Menhut juga mengklaim bahwa capaian penyerapan emisi gas rumah kaca dari sektor kehutanan dan lahan gambut hingga akhir tahun 2012 telah mencapai 489.000 juta ton CO2e atau setara dengan 16,57% dari target 26% (767.000 juta ton CO2e) yang ingin dicapai pada tahun 2020, sesuai janji Presiden Susilo Bambang Yudhoyono di forum internasional.

Kebijakan Moratorium atau penundaan pemberian ijin baru di hutan alam primer dan lahan gambut difokuskan agar kawasan hutan tidak lagi dieksploitasi.  Selanjutnya, investasi sektor kehutanan akan diarahkan kepada di lahan-lahan hutan yang kritis dan terdegradasi.

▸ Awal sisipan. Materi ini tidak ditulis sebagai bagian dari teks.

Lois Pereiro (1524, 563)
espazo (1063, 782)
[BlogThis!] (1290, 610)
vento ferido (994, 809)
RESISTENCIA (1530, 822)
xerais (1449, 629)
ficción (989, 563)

Industri yang akan dikembangkan di kawasan hutan yang rusak adalah ijin usaha pemanfaatan hasil hutan kayu di hutan alam, hutan tanaman, industri perkayuan, perkebunan dan pertambangan.  Sedangkan di hutan alam primer yang di moratorium investasi akan diarahkan kepada jasa lingkungan hutan seperti ekowisata, jasa tata air, jasa keanekaragaman hayati, dan jasa penyimpanan dan penyerapan karbon.

Moratorium Belum Efektif

Yuyun Indradi, juru kampanye hutan Greenpeace menyatakan bahwa moratorium selama ini belum berjalan efektif karena masih terdapat dampak moratorium  bagi hak tenurial masyarakat adat.  “Masih terjadi ketidakpastian, ketimpangan dan tumpang tindih klaim penguasaan kawasan hutan yang menghambat pencapaian dan keadilan dalam pengelolaan hutan.  Kami mendukung perpanjangan moratorium yang bukan berdasarkan batas waktu, tetapi berdasarkan capaian,” ujarnya.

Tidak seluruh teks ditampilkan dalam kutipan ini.